Methicillin-resistant Staphylococcus aureus (MRSA) is a type of Staphylococcus bacteria resistant to several common antibiotics, including methicillin. Many people carry this bacteria harmlessly on their skin or in their nose, but it can cause serious infections if it enters the body through a break in the skin. The primary goal of swabbing is to screen for colonization—identifying carriers before a procedure like surgery—or to diagnose an active infection. Performing the swab correctly ensures the laboratory receives a viable sample necessary for accurate results that guide infection control and treatment decisions.
Essential Supplies and Preparation
Preparing the necessary materials ensures a successful and uncontaminated sample collection. The specialized swab is typically a flocked type, which uses fine nylon fibers to maximize the collection and release of cells, offering superior performance compared to standard cotton swabs.
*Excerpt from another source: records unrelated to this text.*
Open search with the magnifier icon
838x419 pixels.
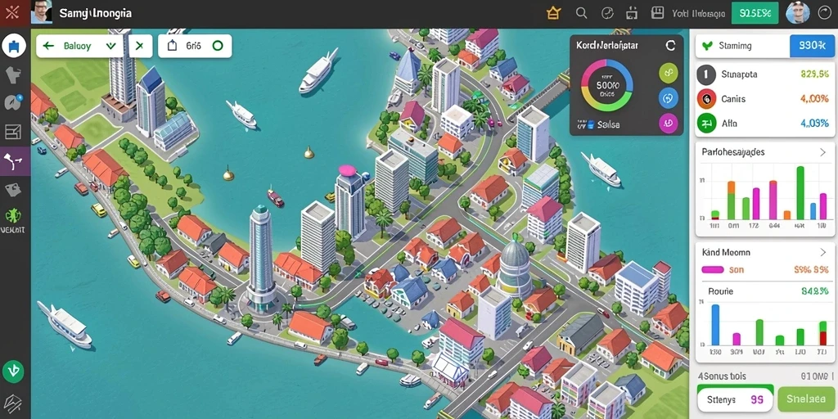pos(582,13)
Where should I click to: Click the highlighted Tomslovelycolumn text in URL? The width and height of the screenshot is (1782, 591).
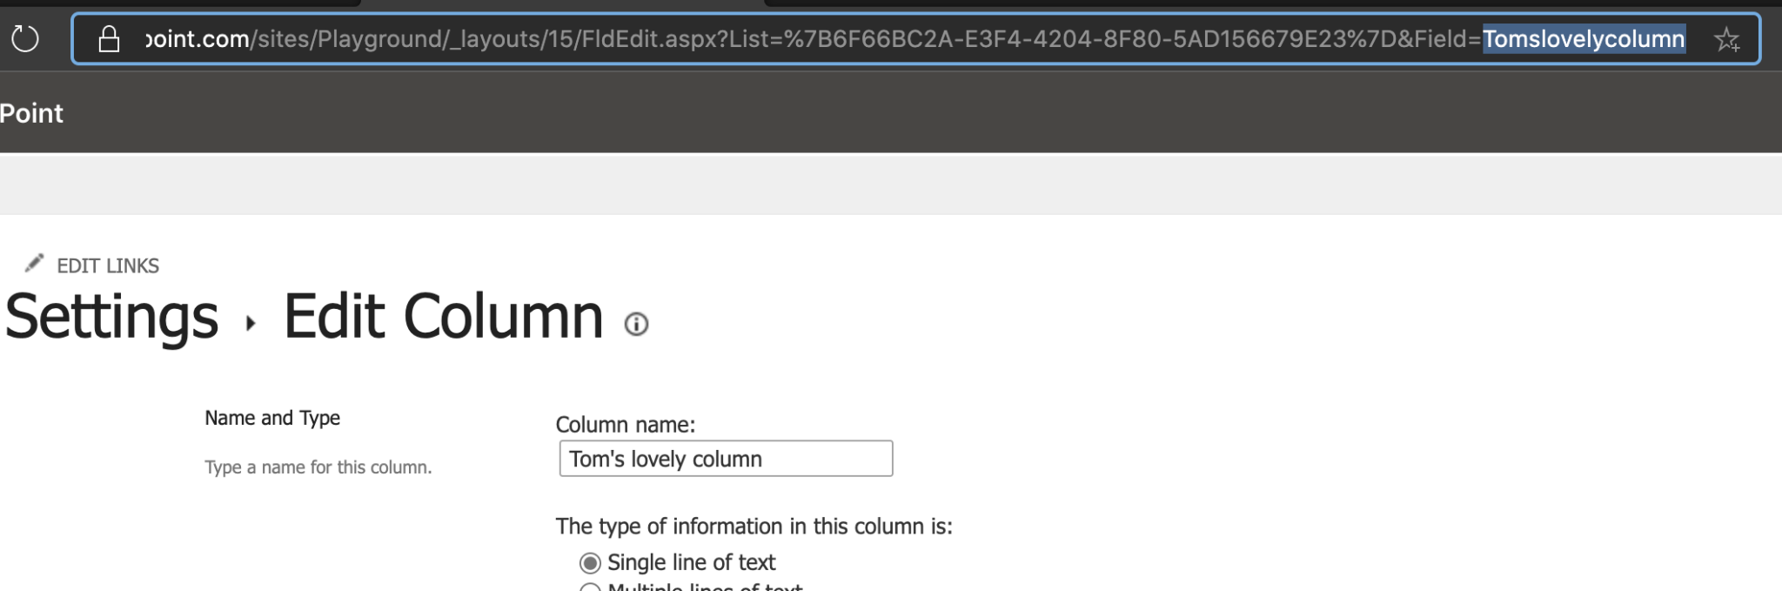pyautogui.click(x=1584, y=39)
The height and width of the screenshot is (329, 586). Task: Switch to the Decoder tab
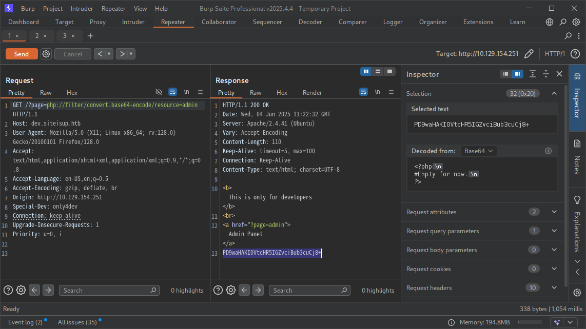[310, 22]
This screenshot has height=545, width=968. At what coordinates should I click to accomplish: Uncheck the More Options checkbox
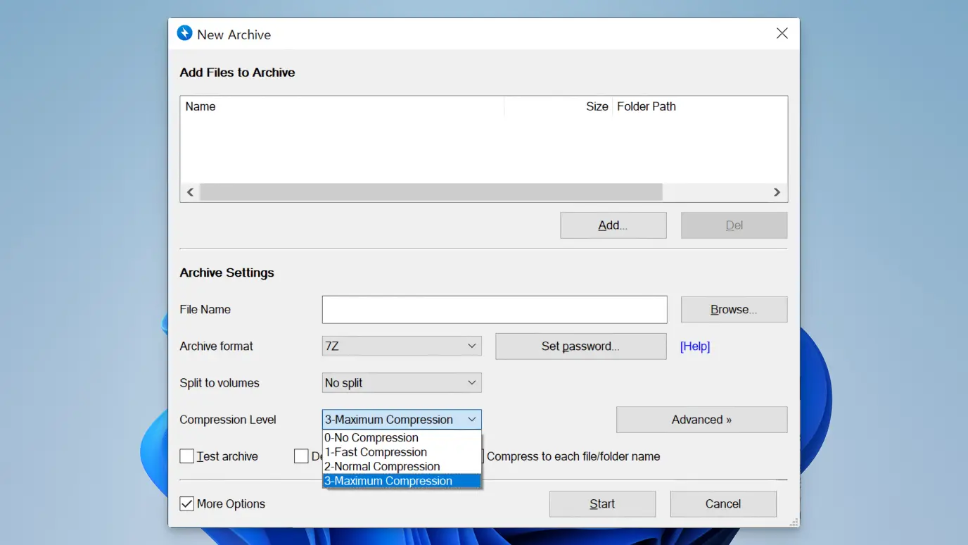[x=187, y=504]
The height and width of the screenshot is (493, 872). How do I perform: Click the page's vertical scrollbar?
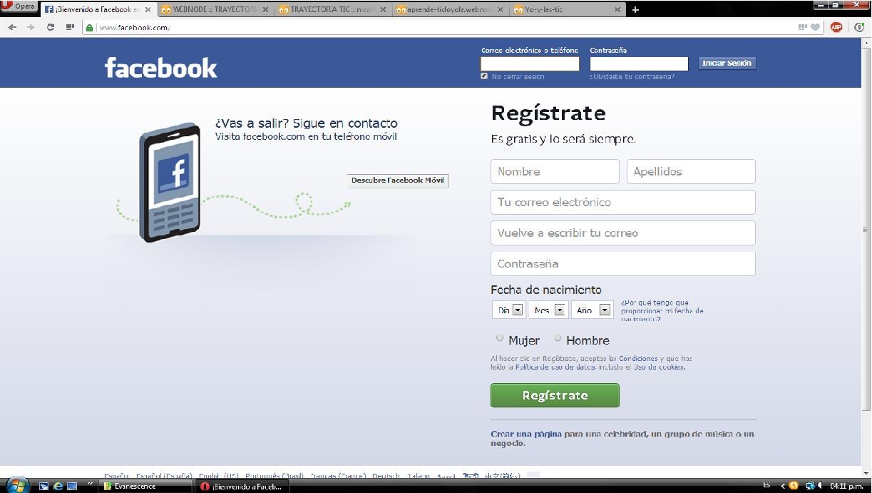pyautogui.click(x=866, y=228)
This swab is paired with a transport tube containing a liquid medium, such as Amies, which keeps the bacterial sample alive and intact until it reaches the lab for analysis.
Before collection, strict hand hygiene must be performed, and clean gloves should be worn to protect the sample from external contamination. All materials, including the swab, transport tube, and patient labels, should be assembled on a clean surface. The label containing the patient’s identification and the sample source must be ready to affix immediately after collection to prevent mix-ups.
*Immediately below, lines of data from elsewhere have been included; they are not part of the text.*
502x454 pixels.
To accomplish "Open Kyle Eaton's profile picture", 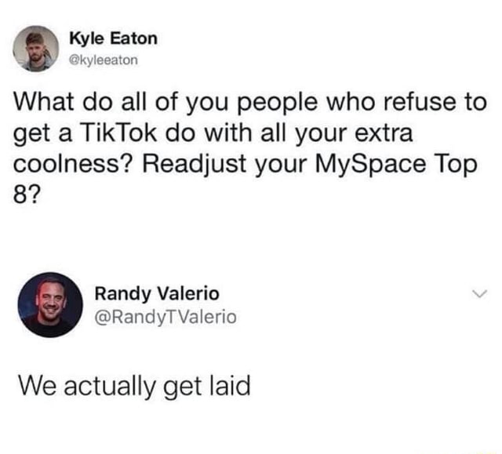I will pyautogui.click(x=35, y=48).
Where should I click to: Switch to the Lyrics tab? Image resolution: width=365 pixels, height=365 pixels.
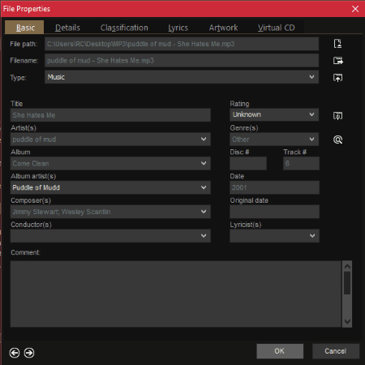coord(178,28)
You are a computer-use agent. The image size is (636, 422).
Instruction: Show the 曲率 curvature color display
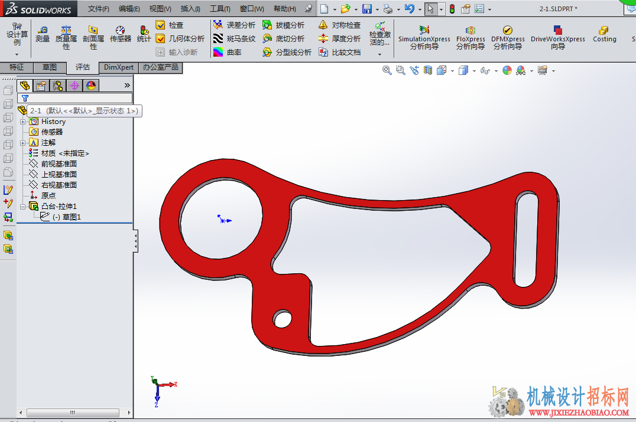pyautogui.click(x=228, y=52)
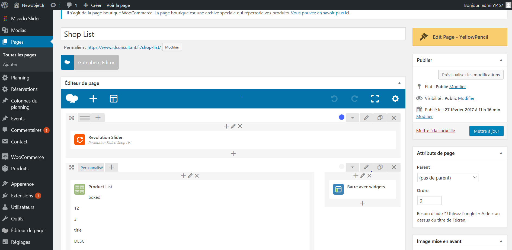Open the templates icon in editor toolbar
Viewport: 512px width, 250px height.
coord(113,99)
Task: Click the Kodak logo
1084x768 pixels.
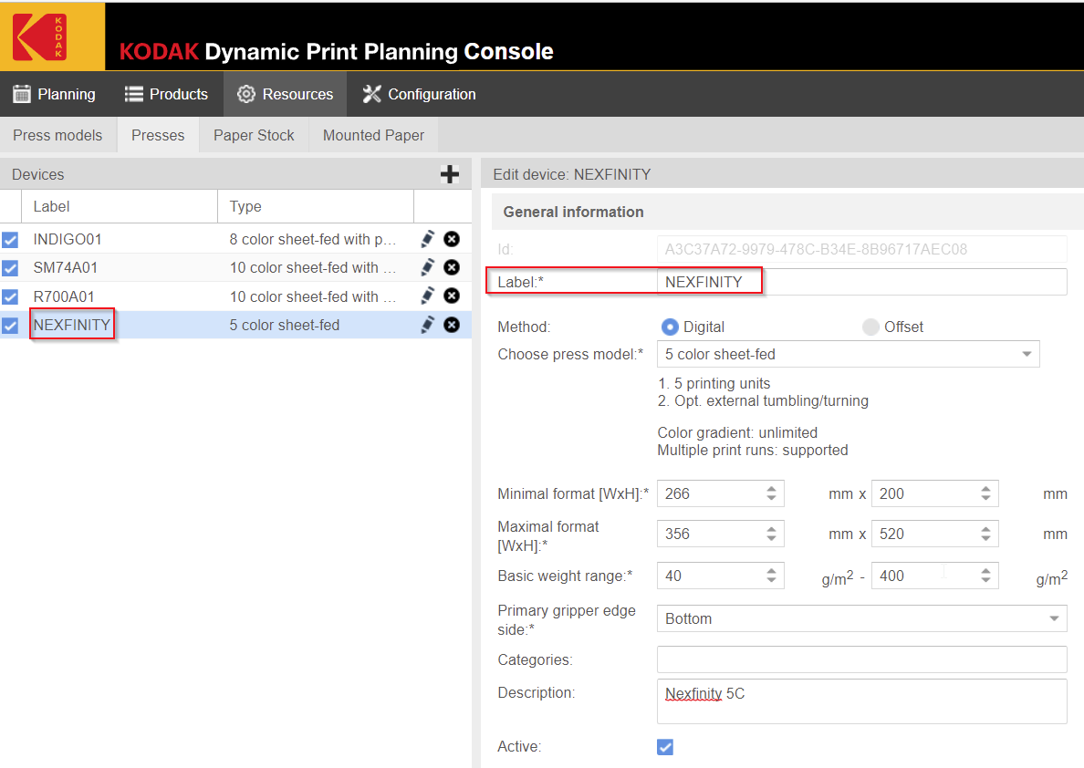Action: click(x=39, y=36)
Standardized Collection Sites and Procedure
MRSA swabbing is performed for two purposes: screening for colonization and diagnosis of an active infection, which determines the collection site. Screening protocols commonly focus on the anterior nares (nostrils) because the nasal passage is the most frequent site where Staphylococcus aureus colonizes the body. The procedure requires the swab to be inserted approximately one to two centimeters into the nostril.
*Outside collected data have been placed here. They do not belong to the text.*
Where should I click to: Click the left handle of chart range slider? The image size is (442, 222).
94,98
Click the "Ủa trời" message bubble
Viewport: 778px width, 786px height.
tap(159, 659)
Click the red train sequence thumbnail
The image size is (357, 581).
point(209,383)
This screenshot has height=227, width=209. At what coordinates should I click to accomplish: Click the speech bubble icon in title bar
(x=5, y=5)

Once the swab tip is inside, gently rotate it against the inner wall of the nostril for about five rotations over a period of up to 15 seconds. This rotational technique scrapes epithelial cells and residing bacteria from the mucosal surface without causing discomfort. Crucially, the same swab is then used to repeat the exact procedure in the second nostril to ensure a comprehensive sample is collected from the primary colonization site.
Other sites may be swabbed for screening, particularly in healthcare settings, including the groin, axilla (armpit), or perineum. For a groin swab, the tip is gently rolled over the skin folds where the thigh meets the torso, using one swab for both sides. These secondary sites are checked because they are warm, moist areas where the bacteria can also comfortably reside.
Diagnostic swabbing focuses on a specific site of suspected infection, such as a wound, skin lesion, or surgical site. When swabbing a wound, the collector must focus on the active, advancing edge rather than the center, which may contain only dead tissue or pus. Isolating the bacteria from the actively infected area provides the most accurate picture of the organism causing the illness. After collection, the swab shaft is carefully broken at the designated breakpoint before sealing the transport tube.
Post-Collection Handling and Result Interpretation
Once collected, the swab tip must be immediately placed into the transport tube and sealed securely to prevent leakage and maintain microorganism viability. The liquid medium preserves the bacteria during transport, ensuring the lab can successfully grow and identify the organism. The labeled tube is then sent to the laboratory, ideally within 24 hours if kept at room temperature, though refrigeration can extend the sample’s stability.
In the laboratory, the sample is tested using culture or molecular testing. Culture involves placing the sample on a nutrient-rich plate, allowing bacteria to grow, and then testing for antibiotic resistance, typically yielding results in one to two days. Molecular testing (PCR) detects specific genetic markers for MRSA, such as the mecA gene, and often provides results within a few hours.
A positive screening result indicates colonization, meaning MRSA is present but not causing an active infection. This information is used by healthcare providers to implement decolonization protocols or enhanced infection control measures, especially before surgery. Conversely, a negative result suggests MRSA is not present and is highly predictive that MRSA is not the cause of a patient’s current illness.